Looking at the listing below, retype exactly the lines starting at the one containing "8 (800) 333-223-7 (182, 67)" and ending at the one containing "[X (ex Twitter)] (113, 976)", both included, and nothing else.

————————

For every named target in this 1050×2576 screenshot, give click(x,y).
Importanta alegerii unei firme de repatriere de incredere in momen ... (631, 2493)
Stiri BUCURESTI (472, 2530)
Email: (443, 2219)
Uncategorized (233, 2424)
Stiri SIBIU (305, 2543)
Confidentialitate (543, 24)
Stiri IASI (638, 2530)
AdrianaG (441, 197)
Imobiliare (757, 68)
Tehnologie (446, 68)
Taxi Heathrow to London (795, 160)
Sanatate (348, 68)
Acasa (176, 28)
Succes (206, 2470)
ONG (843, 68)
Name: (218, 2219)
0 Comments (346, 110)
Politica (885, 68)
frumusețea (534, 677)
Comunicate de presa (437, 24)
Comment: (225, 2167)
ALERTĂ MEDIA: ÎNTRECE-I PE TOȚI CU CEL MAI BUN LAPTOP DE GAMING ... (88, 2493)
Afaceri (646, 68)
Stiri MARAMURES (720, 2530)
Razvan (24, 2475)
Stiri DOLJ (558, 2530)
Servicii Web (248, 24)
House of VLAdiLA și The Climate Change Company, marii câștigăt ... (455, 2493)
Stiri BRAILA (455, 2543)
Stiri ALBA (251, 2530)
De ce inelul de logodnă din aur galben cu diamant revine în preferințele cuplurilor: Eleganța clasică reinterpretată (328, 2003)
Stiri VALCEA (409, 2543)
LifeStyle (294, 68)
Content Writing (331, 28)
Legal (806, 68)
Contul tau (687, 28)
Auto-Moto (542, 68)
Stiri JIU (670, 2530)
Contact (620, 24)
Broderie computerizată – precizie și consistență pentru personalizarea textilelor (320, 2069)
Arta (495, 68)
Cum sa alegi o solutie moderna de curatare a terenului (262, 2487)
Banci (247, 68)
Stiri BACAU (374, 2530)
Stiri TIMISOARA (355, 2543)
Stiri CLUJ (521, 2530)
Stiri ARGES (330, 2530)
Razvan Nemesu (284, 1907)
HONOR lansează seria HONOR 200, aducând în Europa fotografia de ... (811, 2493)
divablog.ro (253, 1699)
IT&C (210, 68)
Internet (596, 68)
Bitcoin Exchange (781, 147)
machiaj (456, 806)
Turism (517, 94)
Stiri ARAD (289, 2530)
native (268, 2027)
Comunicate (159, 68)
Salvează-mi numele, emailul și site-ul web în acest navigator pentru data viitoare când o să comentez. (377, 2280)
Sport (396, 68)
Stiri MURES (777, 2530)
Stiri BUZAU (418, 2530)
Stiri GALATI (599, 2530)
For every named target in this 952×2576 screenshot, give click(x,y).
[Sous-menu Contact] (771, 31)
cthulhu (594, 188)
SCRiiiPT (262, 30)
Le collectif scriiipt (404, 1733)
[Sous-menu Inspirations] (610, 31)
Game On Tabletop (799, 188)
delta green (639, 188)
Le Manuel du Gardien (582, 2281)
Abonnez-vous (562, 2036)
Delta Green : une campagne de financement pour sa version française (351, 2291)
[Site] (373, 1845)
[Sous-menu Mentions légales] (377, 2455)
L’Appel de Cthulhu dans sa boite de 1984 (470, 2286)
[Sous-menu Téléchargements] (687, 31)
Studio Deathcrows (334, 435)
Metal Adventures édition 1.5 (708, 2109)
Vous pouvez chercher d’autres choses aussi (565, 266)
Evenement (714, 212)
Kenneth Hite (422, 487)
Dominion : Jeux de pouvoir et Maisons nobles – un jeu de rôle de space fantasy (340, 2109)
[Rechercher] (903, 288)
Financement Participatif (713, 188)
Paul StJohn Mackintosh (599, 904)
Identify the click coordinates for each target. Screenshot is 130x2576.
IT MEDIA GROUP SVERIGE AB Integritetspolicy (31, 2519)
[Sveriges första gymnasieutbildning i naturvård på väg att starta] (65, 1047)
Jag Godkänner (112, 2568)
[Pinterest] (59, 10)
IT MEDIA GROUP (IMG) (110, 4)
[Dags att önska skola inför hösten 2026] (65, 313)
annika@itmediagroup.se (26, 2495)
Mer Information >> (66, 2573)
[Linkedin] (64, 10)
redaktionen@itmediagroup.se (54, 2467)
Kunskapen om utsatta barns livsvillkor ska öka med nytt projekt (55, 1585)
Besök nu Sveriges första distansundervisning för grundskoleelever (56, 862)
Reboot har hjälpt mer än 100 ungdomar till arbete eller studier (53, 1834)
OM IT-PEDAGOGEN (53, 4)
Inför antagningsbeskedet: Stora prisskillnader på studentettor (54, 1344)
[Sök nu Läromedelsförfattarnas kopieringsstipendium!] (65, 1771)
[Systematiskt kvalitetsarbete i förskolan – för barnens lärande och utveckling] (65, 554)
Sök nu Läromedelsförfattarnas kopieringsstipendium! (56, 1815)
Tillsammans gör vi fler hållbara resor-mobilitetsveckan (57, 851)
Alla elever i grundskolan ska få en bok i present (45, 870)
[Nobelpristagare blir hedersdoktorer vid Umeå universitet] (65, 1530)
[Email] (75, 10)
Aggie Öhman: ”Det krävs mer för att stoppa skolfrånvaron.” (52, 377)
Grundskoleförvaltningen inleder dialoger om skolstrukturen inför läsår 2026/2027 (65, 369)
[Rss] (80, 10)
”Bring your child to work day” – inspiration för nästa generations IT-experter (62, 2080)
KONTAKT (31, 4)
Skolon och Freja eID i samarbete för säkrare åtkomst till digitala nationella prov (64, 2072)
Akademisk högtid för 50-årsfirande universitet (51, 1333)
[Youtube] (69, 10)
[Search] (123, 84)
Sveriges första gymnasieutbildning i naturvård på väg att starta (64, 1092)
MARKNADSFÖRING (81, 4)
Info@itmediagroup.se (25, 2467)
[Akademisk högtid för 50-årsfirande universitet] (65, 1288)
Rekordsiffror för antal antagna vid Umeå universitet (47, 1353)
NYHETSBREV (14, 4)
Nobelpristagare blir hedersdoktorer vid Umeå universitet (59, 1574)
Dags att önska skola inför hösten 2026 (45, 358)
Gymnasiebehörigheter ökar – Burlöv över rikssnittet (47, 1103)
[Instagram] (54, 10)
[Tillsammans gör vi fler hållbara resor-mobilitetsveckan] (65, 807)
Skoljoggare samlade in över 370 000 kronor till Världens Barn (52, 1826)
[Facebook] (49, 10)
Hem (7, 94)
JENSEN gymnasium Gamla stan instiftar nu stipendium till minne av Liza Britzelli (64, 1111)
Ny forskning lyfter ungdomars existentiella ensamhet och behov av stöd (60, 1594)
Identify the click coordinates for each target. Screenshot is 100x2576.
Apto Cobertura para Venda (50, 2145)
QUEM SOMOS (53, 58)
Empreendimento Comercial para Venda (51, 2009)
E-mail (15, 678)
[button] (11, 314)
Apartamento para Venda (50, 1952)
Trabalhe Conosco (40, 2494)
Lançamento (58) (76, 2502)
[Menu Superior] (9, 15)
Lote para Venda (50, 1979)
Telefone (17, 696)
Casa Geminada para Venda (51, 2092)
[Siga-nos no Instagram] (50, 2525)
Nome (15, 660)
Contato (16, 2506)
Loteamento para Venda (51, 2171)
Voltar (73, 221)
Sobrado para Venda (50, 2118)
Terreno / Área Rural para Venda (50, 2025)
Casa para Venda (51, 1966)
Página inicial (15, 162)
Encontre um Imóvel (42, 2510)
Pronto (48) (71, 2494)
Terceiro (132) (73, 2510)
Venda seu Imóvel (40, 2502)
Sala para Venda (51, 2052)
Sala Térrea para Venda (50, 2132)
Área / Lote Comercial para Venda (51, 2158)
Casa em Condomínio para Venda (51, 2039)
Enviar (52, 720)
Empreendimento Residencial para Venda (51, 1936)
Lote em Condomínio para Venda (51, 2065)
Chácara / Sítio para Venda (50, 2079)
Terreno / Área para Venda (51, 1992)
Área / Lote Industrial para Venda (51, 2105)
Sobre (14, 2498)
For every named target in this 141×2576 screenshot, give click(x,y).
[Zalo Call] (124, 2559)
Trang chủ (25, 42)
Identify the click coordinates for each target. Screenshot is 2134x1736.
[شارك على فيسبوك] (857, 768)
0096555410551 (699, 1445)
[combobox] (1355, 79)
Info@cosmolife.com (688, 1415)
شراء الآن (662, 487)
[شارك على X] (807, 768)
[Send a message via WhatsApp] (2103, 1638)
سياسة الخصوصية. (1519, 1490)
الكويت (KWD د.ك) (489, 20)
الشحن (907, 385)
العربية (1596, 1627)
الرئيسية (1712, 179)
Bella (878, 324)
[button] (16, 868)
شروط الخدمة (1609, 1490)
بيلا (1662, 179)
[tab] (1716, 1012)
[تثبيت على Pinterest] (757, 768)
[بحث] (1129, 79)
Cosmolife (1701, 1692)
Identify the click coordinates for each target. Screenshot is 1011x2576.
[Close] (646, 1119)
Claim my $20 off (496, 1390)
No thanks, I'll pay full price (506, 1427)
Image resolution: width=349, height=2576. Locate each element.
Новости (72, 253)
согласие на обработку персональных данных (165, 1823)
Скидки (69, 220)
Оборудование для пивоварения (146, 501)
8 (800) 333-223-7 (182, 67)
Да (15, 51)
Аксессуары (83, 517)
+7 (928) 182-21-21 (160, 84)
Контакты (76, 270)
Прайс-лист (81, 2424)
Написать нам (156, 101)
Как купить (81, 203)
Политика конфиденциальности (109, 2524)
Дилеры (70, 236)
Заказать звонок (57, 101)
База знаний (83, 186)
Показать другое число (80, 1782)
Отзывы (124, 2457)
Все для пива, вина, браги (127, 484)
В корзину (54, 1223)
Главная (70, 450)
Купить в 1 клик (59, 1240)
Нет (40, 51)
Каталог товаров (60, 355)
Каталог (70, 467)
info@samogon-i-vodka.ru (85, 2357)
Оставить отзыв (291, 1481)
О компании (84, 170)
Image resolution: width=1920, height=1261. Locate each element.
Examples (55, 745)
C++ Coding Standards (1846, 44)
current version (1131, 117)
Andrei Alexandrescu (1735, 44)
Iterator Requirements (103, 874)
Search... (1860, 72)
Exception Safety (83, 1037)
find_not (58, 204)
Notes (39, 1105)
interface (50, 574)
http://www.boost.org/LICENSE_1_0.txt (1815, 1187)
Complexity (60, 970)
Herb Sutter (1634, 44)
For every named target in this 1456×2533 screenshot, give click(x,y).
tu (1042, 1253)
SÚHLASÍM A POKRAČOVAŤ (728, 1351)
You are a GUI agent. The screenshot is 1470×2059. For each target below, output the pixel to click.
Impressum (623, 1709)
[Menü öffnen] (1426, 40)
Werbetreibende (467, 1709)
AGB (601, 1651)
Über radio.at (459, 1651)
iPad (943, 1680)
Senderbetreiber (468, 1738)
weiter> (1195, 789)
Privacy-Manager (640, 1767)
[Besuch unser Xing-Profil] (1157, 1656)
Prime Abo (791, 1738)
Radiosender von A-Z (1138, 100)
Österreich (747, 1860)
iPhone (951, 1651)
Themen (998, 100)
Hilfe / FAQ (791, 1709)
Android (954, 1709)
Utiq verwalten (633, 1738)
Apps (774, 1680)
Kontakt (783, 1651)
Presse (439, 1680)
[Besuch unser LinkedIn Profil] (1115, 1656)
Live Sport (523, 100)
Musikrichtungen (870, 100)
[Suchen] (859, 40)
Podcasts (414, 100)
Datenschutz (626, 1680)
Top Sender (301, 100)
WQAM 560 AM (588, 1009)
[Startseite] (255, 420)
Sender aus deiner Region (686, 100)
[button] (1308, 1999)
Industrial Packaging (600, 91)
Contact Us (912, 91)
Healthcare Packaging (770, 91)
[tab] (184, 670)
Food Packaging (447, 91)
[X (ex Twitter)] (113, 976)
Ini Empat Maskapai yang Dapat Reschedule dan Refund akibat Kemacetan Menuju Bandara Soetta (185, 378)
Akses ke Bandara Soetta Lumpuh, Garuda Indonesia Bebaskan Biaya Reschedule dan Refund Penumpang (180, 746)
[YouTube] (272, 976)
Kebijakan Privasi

————————

Final answer -
8 (800) 333-223-7 (182, 67)
Да (15, 51)
Аксессуары (83, 517)
+7 (928) 182-21-21 (160, 84)
Контакты (76, 270)
Прайс-лист (81, 2424)
Написать нам (156, 101)
Как купить (81, 203)
Политика конфиденциальности (109, 2524)
Дилеры (70, 236)
Заказать звонок (57, 101)
База знаний (83, 186)
Показать другое число (80, 1782)
Отзывы (124, 2457)
Все для пива, вина, браги (127, 484)
В корзину (54, 1223)
Главная (70, 450)
Купить в 1 клик (59, 1240)
Нет (40, 51)
Каталог товаров (60, 355)
Каталог (70, 467)
info@samogon-i-vodka.ru (85, 2357)
Оставить отзыв (291, 1481)
О компании (84, 170)
Image resolution: width=1920, height=1261. Locate each element.
Examples (55, 745)
C++ Coding Standards (1846, 44)
current version (1131, 117)
Andrei Alexandrescu (1735, 44)
Iterator Requirements (103, 874)
Search... (1860, 72)
Exception Safety (83, 1037)
find_not (58, 204)
Notes (39, 1105)
interface (50, 574)
http://www.boost.org/LICENSE_1_0.txt (1815, 1187)
Complexity (60, 970)
Herb Sutter (1634, 44)
For every named target in this 1456×2533 screenshot, give click(x,y).
tu (1042, 1253)
SÚHLASÍM A POKRAČOVAŤ (728, 1351)
You are a GUI agent. The screenshot is 1470×2059. For each target below, output the pixel to click.
Impressum (623, 1709)
[Menü öffnen] (1426, 40)
Werbetreibende (467, 1709)
AGB (601, 1651)
Über radio.at (459, 1651)
iPad (943, 1680)
Senderbetreiber (468, 1738)
weiter> (1195, 789)
Privacy-Manager (640, 1767)
[Besuch unser Xing-Profil] (1157, 1656)
Prime Abo (791, 1738)
Radiosender von A-Z (1138, 100)
Österreich (747, 1860)
iPhone (951, 1651)
Themen (998, 100)
Hilfe / FAQ (791, 1709)
Android (954, 1709)
Utiq verwalten (633, 1738)
Apps (774, 1680)
Kontakt (783, 1651)
Presse (439, 1680)
[Besuch unser LinkedIn Profil] (1115, 1656)
Live Sport (523, 100)
Musikrichtungen (870, 100)
[Suchen] (859, 40)
Podcasts (414, 100)
Datenschutz (626, 1680)
Top Sender (301, 100)
WQAM 560 AM (588, 1009)
[Startseite] (255, 420)
Sender aus deiner Region (686, 100)
[button] (1308, 1999)
Industrial Packaging (600, 91)
Contact Us (912, 91)
Healthcare Packaging (770, 91)
[tab] (184, 670)
Food Packaging (447, 91)
[X (ex Twitter)] (113, 976)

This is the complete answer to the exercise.